Goal: Set out the lines from the start of the rows through the line containing "Action: (983, 442)", both included, as a Markdown table with columns Line and Text. Number each line in Line, put its words in Text, and leave out any blank lines.

Data shown:
━━━━━━━━

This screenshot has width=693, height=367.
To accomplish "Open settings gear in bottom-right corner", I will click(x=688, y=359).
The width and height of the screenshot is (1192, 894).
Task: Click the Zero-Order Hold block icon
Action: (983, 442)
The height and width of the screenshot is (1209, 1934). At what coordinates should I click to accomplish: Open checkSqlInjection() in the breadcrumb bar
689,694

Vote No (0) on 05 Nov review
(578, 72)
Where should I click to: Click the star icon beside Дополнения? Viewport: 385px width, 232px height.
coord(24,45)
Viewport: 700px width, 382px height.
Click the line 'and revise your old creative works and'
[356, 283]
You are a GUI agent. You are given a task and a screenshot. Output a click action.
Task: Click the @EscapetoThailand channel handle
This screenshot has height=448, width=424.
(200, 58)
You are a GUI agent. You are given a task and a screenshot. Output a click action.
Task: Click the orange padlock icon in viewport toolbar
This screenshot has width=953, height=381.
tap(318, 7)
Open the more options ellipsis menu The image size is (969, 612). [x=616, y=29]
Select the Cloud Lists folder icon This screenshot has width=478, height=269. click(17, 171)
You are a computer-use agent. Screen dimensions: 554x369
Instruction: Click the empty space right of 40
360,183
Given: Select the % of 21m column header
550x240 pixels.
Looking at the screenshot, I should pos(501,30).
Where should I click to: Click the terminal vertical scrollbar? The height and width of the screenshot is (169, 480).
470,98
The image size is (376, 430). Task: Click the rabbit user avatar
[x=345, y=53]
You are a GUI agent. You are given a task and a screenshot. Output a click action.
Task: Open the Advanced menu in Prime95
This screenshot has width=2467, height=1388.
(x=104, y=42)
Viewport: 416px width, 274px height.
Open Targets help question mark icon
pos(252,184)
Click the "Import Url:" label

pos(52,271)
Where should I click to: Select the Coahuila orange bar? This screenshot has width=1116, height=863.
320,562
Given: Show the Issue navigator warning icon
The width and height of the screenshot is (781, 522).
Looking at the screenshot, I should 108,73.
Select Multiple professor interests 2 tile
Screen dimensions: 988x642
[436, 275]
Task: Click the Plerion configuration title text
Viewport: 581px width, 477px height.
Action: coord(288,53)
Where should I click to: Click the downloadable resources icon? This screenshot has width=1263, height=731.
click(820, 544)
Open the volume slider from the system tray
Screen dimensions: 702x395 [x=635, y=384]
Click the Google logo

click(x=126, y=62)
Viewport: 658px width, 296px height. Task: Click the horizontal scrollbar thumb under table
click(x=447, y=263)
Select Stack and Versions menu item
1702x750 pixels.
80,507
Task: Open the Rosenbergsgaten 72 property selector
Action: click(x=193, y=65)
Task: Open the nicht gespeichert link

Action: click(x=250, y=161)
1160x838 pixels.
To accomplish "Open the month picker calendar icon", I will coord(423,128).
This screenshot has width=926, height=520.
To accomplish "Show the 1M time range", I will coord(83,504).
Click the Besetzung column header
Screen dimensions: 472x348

━━━━━━━━

Exercise answer:
| Line | Text |
|---|---|
| 1 | This screenshot has width=693, height=367. |
| 2 | To accomplish "Open settings gear in bottom-right corner", I will click(x=688, y=359). |
| 3 | The width and height of the screenshot is (1192, 894). |
| 4 | Task: Click the Zero-Order Hold block icon |
| 5 | Action: (983, 442) |